NEW YORK, March 08, 2024 (GLOBE NEWSWIRE) — INNOVATE Corp. (“INNOVATE” or the “Company”) (NYSE: VATE), a diversified holding company, announced today that it has commenced its previously announced $19.0 million rights offering for its common stock.

All INNOVATE stockholders will have the opportunity to participate in the offering and subscribe for their basic subscription amount of newly issued shares of common stock in proportion to their respective existing ownership amounts. INNOVATE stockholders who exercise their respective full basic subscription rights will have over-subscription privileges giving such INNOVATE stockholders the option to subscribe for any shares of common stock that remain unsubscribed at the expiration of the rights offering. If the aggregate subscriptions (basic subscriptions plus over-subscriptions) exceed the amount offered in the rights offering, then the aggregate over-subscription amount will be pro-rated among the stockholders exercising their respective over-subscription privileges based on the basic subscription amounts of such stockholders.

The Company is distributing to each holder of the Company’s common stock as of 5:00 p.m., New York time, March 6, 2024 (the “rights offering record date”), one transferable subscription right to purchase 0.2858 shares of the Company’s common stock at a price of $0.70 per whole share for each share of the Company’s common stock held as of the rights offering record date. Holders of the Company’s existing preferred stock and convertible notes that are entitled to participate in dividend distributions to holders of the Company’s common stock are also entitled to participate in the rights offering.

The rights offering is being backstopped by Lancer Capital LLC (“Lancer Capital”), an investment fund led by Avram A. Glazer, the Chairman of the Board and the Company’s largest stockholder.

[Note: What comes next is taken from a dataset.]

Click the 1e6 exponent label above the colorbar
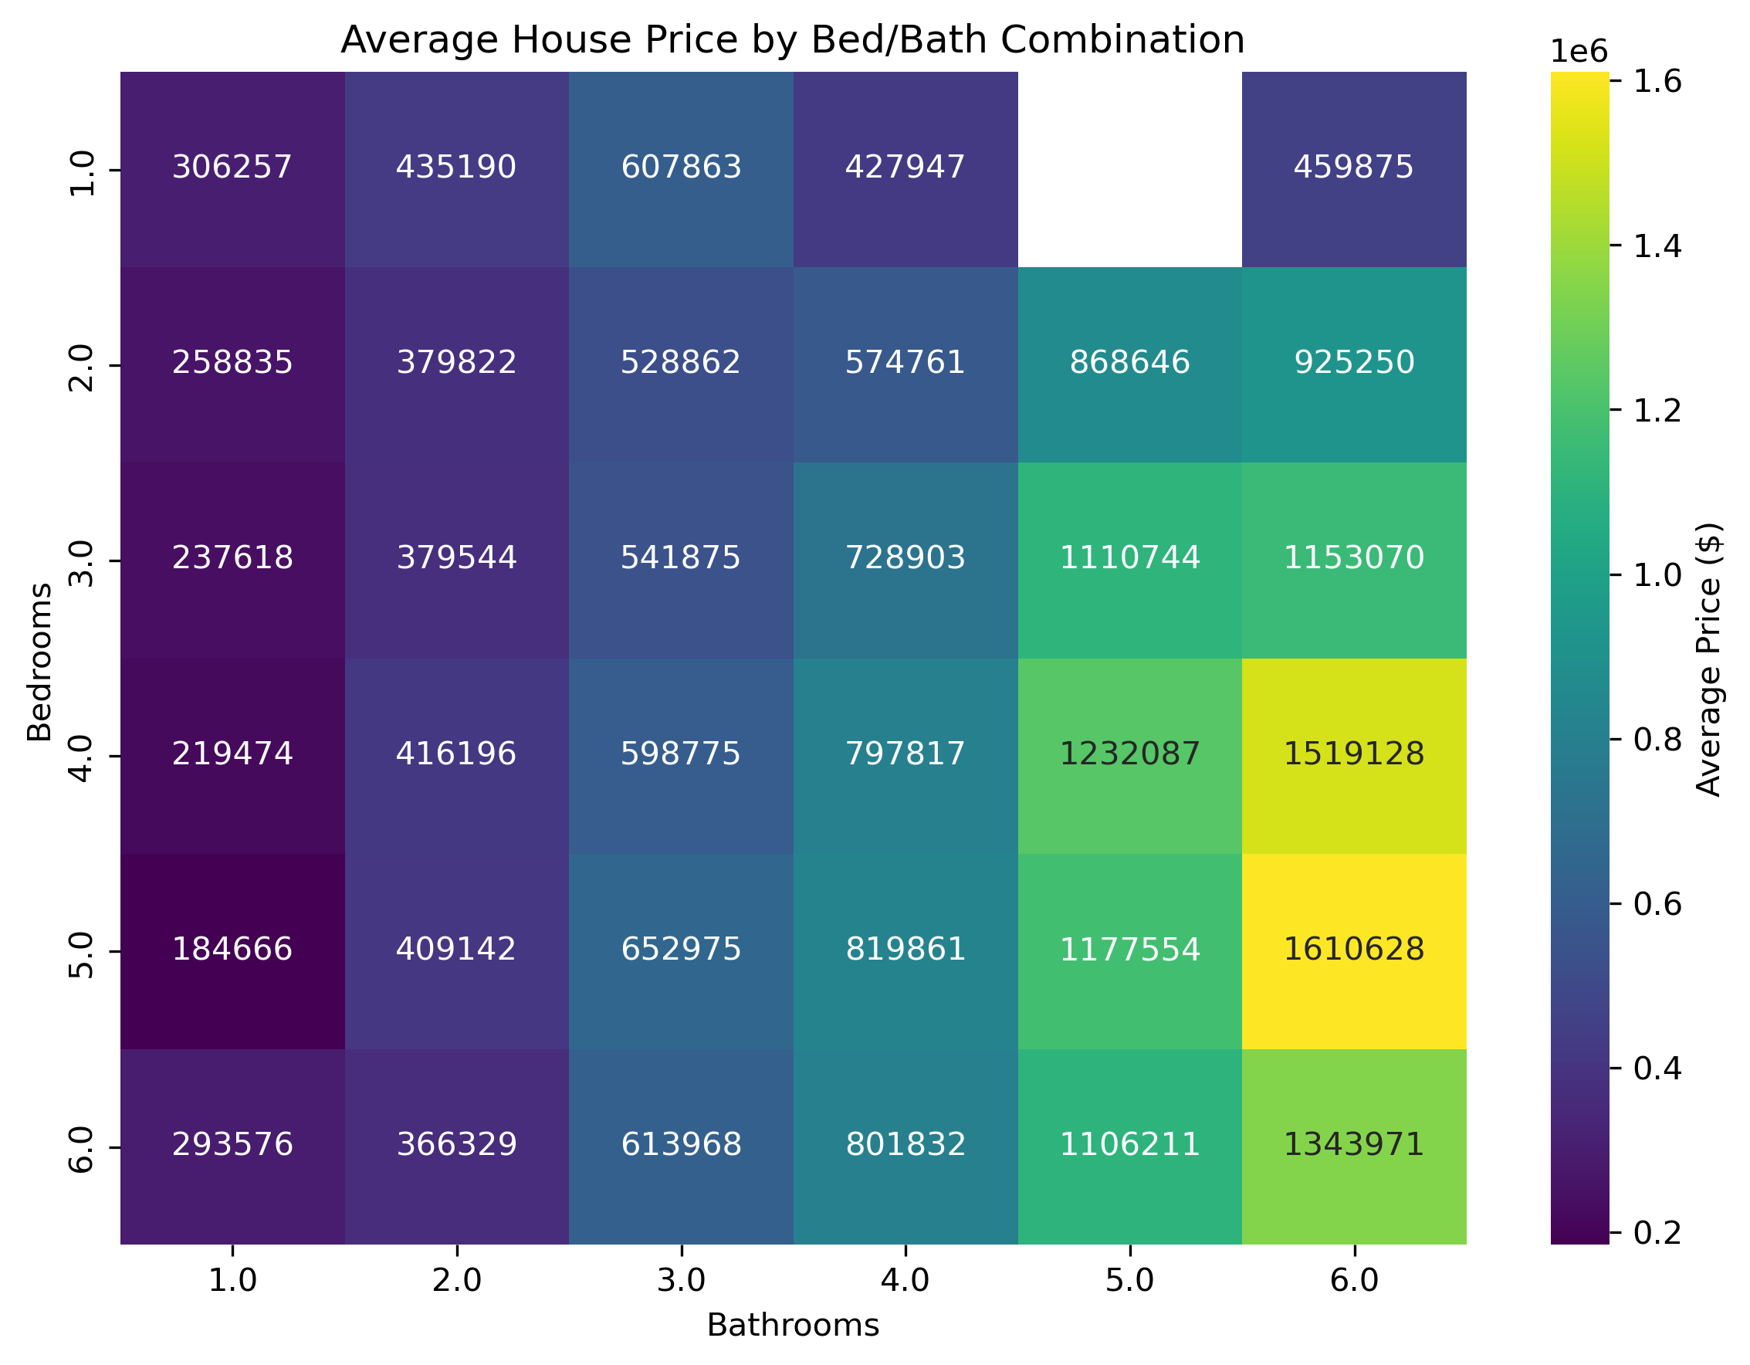The image size is (1750, 1365). pyautogui.click(x=1579, y=52)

Lancer Capital will not be permitted to exercise or transfer any subscription rights received by it, or to acquire other rights, in the rights offering, which rights are required to be held by Lancer Capital until the expiration thereof. Due to limitations of common stock that can be acquired by Lancer Capital, in lieu of exercising its subscription rights, Lancer Capital will purchase up to $19.0 million of the Company’s newly issued Series C Non-Voting Participating Convertible Preferred Stock (the “Preferred Stock”), for an issue price of $1,000 per share. In connection with the backstop commitment, and as a result of limitations in the amount of common equity that can be raised under the Company’s effective shelf registration statement on Form S-3, Lancer Capital has agreed to purchase an additional $16.0 million of Preferred Stock in a private placement transaction to close concurrently with the settlement of the rights offering. The Preferred Stock terms will include a liquidation preference junior to the Company’s existing preferred stock and equal to the Company’s common stock (other than a preference of $0.001 per share of Preferred Stock that will be paid to the holders of the Preferred Stock before any payment or distribution is made to the holders of the common stock).

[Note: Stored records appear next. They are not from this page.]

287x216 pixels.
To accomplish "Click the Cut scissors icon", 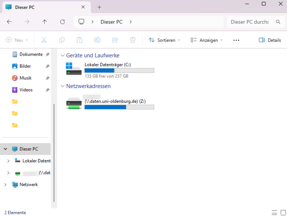I will 44,40.
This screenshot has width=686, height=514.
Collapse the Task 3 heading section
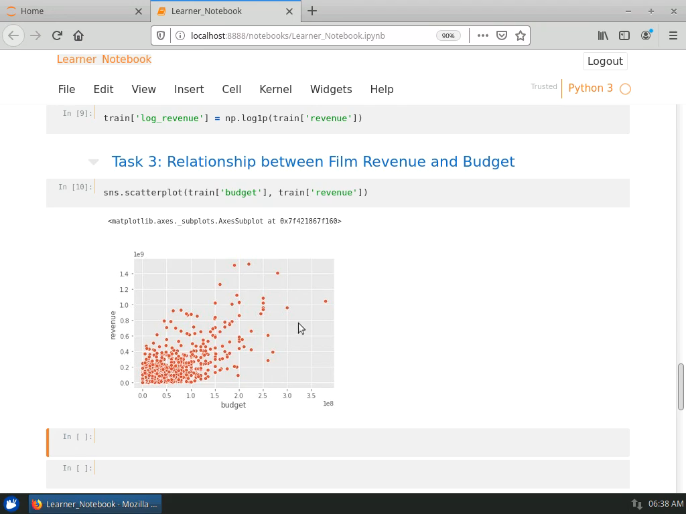pos(94,162)
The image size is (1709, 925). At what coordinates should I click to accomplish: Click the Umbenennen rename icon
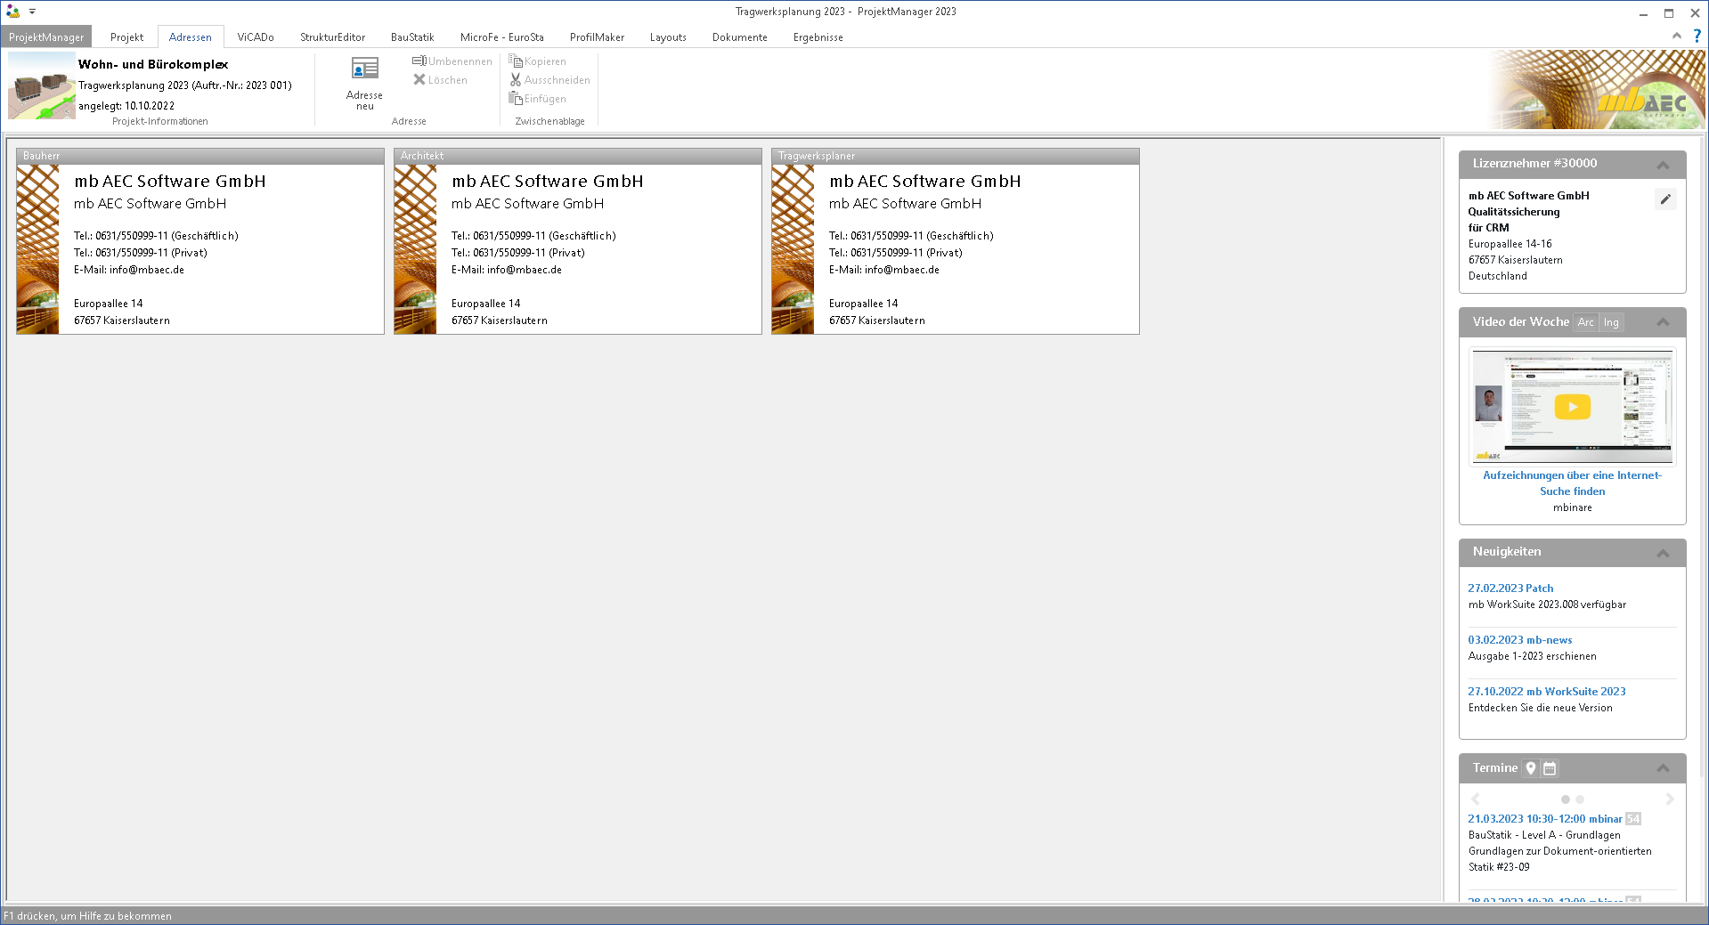[419, 61]
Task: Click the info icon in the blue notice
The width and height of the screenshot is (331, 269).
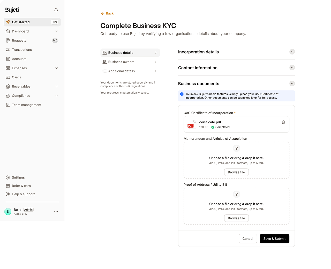Action: point(182,94)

If for any reason the settlement of the rights offering does not occur by March 28, 2024, then on that date Lancer Capital will purchase $25.0 million of Preferred Stock. Upon the settlement of the rights offering, to the extent that Lancer Capital would have, based on the number of shares of common stock actually sold upon exercise of the rights, purchased less than $25.0 million of Convertible Preferred Stock under the backstop commitment and the concurrent private placement, the Company will redeem such excess Preferred Stock from Lancer Capital at the redemption price of $1,000 per share.

The Preferred Stock can be convertible into common stock at the price equivalent to the subscription price under the rights offering contingent on shareholder approval, which will be voted on at the next annual meeting. If the Preferred Stock is not converted to common stock, it may be redeemed at the Company’s option and must be mandatorily redeemed on the sixth anniversary of issuance, in each case at a cash redemption price per share of $1,000 plus accrued, uncompounded interest of 8% per annum, which is due only upon redemption and not on conversion.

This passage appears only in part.